El tiempo pasa y nos vamos adaptando a aquellas personas y entornos que nos rodean.

Pensamos que todo será igual por siempre.

Creemos que las cosas, como están se deben quedar.

Cuando la vida y sus diversas situaciones no nos resultan tan complicadas, aunque deseamos que sean mejores, preferimos no alterar las cosas, quizás por no hacer mayores esfuerzos.

Conforme pasan los años nos llegamos a acostumbrar hasta a lo impensable.

Nos vence el cansancio y dejamos de esforzarnos por aclarar ciertas dudas.

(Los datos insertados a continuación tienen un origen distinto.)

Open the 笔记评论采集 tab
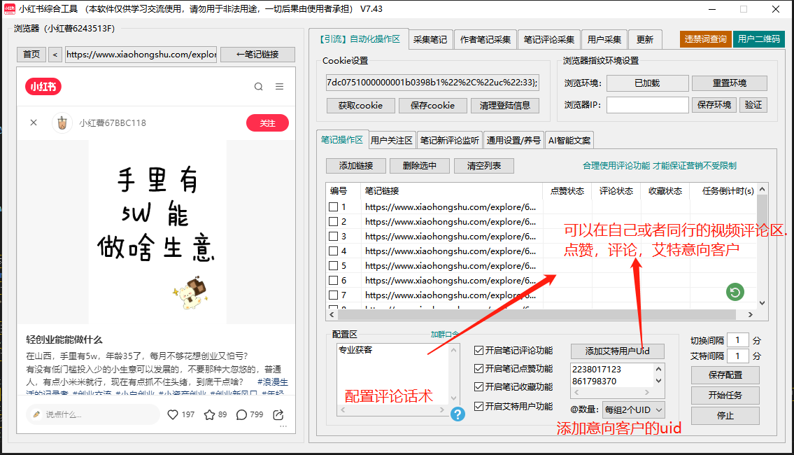click(549, 39)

A veces pienso y creo que es así, que lo que pasa es que sencillamente la madurez va cambiando el orden de nuestras prioridades e intereses.

Es así, como ya no es lo que uno quiere, si no lo que más conviene.

Ya no se trata de lo que nos gusta o no, si no de lo que tenemos permitido.

En otras ocasiones solo nos dejamos llevar, sin poner resistencia, arrastrados por la corriente, sin fe, sin esperanzas o simplemente resignados a lo inevitable.

Es curioso que cuando suceden cosas que nos estremecen, que destruyen nuestro mundo y arrasan con todo lo que creíamos nuestro, nos invade el terror, sentimos que lo hemos perdido todo y en vez de actuar, nos desgastamos en lamentarnos o nos empeñamos en buscar culpables para establecer sanciones.

Lo cierto es que la vida nos puede cambiar en un momento y a veces, en ese momento algo se muere dentro de nosotros, algo se quiebra y por más que tratemos de unir los pedazos rotos, jamás podremos borrar las cicatrices.

Muchos hechos, gestos, palabras y actitudes nos dejan claro que las cosas ya no son las mismas.